Number five has always seemed like a particularly daunting and very valid reason not to do a year abroad. I am the anti-poster child for Feng Shui. I have a LOT of stuff.

But getting evicted meant that I didn’t have a choice. I had to figure out what to do with all that stuff, and fast. Between the insufficient notice from my landlord, studying for an international French exam, ongoing construction that forced me to flee my apartment regularly, my grandmother’s 80th birthday party/a grand family reunion, and the Christmas holidays, there wasn’t really time to find a permanent new place to live. There was barely enough time to throw everything into storage and move hastily into a three-month furnished sublet.
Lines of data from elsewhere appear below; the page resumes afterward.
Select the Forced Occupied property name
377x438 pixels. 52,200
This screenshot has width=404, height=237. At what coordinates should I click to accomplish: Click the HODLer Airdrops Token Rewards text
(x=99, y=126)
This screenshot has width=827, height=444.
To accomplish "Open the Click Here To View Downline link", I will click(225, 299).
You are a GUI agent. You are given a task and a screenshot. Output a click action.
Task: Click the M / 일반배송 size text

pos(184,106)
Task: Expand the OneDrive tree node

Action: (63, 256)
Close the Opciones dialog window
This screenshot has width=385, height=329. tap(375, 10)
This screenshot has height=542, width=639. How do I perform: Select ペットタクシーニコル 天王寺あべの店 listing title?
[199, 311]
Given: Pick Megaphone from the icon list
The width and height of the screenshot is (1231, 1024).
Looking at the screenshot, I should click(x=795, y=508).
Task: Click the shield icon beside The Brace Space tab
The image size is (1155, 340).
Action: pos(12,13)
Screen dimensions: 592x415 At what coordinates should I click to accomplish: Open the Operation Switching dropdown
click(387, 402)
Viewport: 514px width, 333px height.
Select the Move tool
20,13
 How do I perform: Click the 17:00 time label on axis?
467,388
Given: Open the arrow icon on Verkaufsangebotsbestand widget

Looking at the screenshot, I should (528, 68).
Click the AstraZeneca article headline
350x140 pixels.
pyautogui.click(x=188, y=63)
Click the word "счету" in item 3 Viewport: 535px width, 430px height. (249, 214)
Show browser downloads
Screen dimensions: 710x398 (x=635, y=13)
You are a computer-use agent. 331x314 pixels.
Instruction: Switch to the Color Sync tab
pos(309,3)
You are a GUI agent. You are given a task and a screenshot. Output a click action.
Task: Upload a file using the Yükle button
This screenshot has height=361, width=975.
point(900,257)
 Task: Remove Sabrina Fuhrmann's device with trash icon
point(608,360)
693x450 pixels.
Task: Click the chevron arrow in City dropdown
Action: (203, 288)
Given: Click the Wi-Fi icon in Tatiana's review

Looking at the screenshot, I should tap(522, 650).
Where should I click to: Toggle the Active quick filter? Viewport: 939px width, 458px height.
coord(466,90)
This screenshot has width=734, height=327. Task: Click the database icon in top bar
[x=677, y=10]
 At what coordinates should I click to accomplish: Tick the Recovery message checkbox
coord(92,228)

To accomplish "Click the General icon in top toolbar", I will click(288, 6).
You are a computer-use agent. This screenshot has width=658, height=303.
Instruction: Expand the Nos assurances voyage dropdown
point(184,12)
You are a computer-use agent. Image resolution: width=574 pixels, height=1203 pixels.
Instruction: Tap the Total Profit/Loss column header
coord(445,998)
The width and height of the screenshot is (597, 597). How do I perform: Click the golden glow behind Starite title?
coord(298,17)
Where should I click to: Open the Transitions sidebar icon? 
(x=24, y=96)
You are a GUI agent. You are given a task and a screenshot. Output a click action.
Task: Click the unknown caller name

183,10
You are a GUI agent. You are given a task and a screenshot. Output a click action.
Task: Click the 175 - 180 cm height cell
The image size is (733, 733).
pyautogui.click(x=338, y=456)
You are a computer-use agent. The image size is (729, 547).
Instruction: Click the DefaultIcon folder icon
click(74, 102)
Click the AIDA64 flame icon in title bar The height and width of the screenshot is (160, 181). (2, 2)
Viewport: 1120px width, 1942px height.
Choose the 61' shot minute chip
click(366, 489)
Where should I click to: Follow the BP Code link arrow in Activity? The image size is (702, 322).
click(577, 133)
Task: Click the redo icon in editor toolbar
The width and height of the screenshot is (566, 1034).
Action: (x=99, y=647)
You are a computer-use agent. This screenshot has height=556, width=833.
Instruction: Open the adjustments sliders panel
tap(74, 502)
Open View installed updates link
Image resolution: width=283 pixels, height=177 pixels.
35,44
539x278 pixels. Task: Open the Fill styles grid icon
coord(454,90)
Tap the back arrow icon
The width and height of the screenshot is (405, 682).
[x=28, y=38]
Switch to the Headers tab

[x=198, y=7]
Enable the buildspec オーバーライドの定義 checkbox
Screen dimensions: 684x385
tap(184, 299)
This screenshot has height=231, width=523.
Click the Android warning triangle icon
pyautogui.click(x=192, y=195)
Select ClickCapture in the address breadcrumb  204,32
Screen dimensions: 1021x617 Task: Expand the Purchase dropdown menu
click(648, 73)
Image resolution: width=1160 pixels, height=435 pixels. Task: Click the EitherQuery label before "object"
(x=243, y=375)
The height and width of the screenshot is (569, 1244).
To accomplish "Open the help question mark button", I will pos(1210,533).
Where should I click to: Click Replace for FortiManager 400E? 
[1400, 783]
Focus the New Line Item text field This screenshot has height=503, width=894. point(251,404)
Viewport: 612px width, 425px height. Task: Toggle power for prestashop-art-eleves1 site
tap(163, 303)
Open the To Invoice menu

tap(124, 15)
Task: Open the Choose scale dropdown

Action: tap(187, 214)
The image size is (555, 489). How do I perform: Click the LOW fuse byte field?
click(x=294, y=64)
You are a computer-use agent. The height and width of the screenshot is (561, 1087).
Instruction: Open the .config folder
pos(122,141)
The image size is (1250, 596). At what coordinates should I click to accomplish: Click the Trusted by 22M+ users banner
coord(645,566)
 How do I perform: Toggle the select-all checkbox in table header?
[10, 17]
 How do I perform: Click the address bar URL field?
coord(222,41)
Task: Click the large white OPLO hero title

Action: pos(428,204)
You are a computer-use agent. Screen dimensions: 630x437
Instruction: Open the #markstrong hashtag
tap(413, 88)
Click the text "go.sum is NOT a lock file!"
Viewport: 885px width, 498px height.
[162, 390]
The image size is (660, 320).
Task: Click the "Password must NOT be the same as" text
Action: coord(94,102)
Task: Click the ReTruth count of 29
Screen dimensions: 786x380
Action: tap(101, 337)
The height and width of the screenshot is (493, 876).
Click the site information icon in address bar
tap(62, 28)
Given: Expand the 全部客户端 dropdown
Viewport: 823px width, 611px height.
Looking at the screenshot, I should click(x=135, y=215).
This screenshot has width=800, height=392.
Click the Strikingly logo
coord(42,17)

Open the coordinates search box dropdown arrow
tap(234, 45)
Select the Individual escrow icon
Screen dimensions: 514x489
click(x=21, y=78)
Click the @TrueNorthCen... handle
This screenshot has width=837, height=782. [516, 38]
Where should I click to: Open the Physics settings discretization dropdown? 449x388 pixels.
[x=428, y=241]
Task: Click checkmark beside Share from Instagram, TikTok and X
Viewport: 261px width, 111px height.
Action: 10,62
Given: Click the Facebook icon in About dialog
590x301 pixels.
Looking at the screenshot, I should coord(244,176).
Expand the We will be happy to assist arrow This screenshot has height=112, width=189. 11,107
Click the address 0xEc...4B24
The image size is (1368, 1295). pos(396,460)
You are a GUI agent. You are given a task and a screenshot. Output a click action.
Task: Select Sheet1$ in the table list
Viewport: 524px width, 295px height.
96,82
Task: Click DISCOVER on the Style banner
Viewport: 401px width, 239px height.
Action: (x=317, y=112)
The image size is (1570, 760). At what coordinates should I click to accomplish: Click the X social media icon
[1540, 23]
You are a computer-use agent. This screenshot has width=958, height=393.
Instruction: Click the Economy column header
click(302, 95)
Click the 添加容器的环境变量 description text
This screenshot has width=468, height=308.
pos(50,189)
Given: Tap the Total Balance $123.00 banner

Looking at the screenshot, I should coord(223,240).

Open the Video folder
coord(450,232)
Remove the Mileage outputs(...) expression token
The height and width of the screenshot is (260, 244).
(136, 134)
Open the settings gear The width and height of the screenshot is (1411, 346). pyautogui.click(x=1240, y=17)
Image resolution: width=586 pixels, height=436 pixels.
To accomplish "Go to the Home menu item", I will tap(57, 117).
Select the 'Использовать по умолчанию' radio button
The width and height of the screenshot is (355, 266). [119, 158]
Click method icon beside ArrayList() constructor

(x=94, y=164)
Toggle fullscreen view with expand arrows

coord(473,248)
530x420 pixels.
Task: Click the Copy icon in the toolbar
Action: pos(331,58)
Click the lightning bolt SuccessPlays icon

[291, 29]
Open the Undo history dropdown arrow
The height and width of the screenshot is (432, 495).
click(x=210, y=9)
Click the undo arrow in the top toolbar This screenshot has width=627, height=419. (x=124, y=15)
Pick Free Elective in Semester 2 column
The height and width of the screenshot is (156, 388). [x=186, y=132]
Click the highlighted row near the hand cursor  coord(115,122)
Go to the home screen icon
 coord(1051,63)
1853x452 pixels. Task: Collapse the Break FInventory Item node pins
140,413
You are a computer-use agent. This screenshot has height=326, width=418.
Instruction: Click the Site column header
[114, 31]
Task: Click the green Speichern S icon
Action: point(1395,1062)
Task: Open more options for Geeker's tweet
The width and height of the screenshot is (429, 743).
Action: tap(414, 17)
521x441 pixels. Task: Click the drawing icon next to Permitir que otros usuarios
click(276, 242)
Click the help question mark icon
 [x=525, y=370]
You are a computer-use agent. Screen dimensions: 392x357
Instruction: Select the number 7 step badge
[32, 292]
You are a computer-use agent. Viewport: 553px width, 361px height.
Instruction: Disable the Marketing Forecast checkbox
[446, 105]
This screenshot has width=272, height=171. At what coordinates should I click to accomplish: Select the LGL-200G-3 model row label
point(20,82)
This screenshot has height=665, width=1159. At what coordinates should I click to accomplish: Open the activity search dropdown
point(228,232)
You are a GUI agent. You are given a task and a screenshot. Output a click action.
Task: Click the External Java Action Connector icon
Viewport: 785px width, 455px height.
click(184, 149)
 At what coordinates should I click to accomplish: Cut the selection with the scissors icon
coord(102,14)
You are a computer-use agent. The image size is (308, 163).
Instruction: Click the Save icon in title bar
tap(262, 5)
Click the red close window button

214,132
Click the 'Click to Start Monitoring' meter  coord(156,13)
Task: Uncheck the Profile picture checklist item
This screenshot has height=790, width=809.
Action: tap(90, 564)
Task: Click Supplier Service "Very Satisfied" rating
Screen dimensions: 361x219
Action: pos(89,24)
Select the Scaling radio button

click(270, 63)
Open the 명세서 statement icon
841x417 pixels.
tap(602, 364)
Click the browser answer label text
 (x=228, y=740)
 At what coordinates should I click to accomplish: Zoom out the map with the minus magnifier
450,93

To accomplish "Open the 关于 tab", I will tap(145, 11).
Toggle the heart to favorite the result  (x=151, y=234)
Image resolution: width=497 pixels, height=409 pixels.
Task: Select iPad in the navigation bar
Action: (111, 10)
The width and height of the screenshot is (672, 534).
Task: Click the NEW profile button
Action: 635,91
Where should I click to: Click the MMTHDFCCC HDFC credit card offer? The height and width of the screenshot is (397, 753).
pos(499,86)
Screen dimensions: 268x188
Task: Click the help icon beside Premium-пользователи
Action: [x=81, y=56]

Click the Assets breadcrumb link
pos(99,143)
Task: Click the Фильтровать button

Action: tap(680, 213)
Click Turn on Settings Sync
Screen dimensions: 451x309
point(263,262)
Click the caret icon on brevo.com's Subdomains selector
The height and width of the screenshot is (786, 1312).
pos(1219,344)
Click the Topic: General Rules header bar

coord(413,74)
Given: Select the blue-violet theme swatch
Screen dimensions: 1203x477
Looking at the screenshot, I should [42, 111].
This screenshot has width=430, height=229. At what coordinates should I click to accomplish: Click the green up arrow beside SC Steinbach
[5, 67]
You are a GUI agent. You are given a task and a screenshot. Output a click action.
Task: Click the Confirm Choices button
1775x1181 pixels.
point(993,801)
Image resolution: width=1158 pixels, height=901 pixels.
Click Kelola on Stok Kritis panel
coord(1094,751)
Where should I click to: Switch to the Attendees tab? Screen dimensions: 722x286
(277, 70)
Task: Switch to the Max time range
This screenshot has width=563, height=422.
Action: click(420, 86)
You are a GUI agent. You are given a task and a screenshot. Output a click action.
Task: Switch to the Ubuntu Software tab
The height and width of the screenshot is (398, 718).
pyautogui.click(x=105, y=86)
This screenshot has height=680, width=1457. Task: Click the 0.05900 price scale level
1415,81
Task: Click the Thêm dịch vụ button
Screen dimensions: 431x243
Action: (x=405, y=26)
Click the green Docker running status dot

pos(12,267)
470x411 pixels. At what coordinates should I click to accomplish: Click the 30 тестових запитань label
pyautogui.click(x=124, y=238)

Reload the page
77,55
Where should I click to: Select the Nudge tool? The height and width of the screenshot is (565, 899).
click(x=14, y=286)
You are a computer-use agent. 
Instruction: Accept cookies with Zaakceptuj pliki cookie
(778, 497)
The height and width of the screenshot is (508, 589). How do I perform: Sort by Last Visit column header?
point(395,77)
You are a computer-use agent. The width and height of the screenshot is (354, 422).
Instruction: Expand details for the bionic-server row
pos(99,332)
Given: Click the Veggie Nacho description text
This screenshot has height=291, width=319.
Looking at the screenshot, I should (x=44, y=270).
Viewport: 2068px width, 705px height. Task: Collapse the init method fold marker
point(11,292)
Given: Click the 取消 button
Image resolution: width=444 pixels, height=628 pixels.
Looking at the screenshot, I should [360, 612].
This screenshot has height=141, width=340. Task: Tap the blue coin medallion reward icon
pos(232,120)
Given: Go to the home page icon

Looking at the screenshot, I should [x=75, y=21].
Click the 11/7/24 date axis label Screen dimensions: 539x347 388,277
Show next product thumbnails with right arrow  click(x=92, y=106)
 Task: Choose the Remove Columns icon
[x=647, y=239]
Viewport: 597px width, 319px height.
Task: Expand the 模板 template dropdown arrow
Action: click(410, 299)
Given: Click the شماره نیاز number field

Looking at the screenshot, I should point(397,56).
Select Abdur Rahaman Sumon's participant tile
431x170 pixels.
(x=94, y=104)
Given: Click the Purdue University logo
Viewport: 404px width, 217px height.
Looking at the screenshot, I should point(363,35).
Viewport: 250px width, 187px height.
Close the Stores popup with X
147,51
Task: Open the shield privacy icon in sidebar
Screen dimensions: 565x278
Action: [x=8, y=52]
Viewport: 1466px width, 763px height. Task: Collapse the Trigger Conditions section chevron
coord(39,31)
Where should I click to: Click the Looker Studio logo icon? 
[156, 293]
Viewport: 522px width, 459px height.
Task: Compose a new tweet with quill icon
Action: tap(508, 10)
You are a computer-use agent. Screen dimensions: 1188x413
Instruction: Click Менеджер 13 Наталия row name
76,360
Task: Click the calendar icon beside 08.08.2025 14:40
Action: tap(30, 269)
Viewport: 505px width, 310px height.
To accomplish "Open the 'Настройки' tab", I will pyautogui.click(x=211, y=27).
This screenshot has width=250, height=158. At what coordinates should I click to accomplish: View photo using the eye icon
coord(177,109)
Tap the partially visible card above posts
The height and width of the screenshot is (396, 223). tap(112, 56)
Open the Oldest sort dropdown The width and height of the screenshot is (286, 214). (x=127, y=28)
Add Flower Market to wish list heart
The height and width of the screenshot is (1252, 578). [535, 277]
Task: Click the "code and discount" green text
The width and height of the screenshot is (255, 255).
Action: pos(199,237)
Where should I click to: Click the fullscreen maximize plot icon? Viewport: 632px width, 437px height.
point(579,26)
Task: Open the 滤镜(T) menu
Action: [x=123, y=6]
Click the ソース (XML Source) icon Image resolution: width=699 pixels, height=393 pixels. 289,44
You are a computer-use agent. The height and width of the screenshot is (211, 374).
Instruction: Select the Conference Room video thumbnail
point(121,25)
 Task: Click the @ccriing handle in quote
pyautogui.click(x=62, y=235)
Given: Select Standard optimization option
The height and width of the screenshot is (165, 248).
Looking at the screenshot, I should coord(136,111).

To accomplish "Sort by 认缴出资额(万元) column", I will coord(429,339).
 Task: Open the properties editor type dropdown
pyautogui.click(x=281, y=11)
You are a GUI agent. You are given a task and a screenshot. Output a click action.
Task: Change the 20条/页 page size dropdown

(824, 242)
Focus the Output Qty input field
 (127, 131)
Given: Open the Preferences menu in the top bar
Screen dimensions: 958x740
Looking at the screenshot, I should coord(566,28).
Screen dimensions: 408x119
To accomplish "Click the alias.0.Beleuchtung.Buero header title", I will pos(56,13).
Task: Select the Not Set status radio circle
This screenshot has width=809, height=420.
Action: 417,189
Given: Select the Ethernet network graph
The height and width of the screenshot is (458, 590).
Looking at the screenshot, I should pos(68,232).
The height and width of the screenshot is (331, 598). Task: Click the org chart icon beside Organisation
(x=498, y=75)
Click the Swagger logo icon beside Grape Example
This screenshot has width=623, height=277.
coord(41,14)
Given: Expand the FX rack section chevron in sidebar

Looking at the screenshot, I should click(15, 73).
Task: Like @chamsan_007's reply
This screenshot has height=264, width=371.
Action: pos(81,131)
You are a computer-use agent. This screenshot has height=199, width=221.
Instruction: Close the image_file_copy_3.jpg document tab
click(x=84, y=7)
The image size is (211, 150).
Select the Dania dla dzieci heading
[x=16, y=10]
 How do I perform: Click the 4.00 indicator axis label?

Which meant that all my stuff was taken care of.

And somewhere, a window opened.

See, the thing is, I’ve become addicted to idea of exploring possibility, and to seizing opportunities when they arise. Unbeknownst to me, signing up for those French classes back in 2007 was the first step on a slippery slope to saying “Yes!” to the “Why not?” opportunities in life. It also took care of Reason #2 why I shouldn’t consider doing a year in France. And in October, unlucky circumstance took care of Reason #5.

Nope, getting evicted was definitely not part of my master plan. A lot of opportunities in life aren’t. But sometimes you have to listen to what the world is telling you to do and take the leap.

As some of you know, my last day as Communications Specialist at The Harold Greenberg Fund will be next Thursday April 1. I’ve decided to move to Paris, France for a year and try out another “impossible” thing that I’ve always wanted to do. I’ve reasoned with my naysaying self that, like that first session of classes at the Alliance, if I really hate it, I can always come back. And who knows, I may indeed be back in three months, kicking myself for even going. In truth though, I’m pretty sure I’ll stick out the whole year. I expect there will be awful moments. I expect that there will be times that I just want to come home. I also expect that it will be a great year full of new experiences and that, good or bad, when I look back at my decision at the ripe old age of 70, 80 or 90, I won’t regret taking that leap.

Life is an adventure, full of possibility. Get out there and live it. That’s what I plan to do.


7 Responses to “The Leap”

  1. Alex Says:

    B-but.. the water! It’s cold!


  2. Lee Says:

    Thanks for your inspiring post. I hope you have a great adventure. :)


  3. adob21blog Says:

    It surely is an adventure, hope you enjoy Paris


  4. agnesgitacahyandari Says:

    This is an inspiring post! thanks for sharing it with us :)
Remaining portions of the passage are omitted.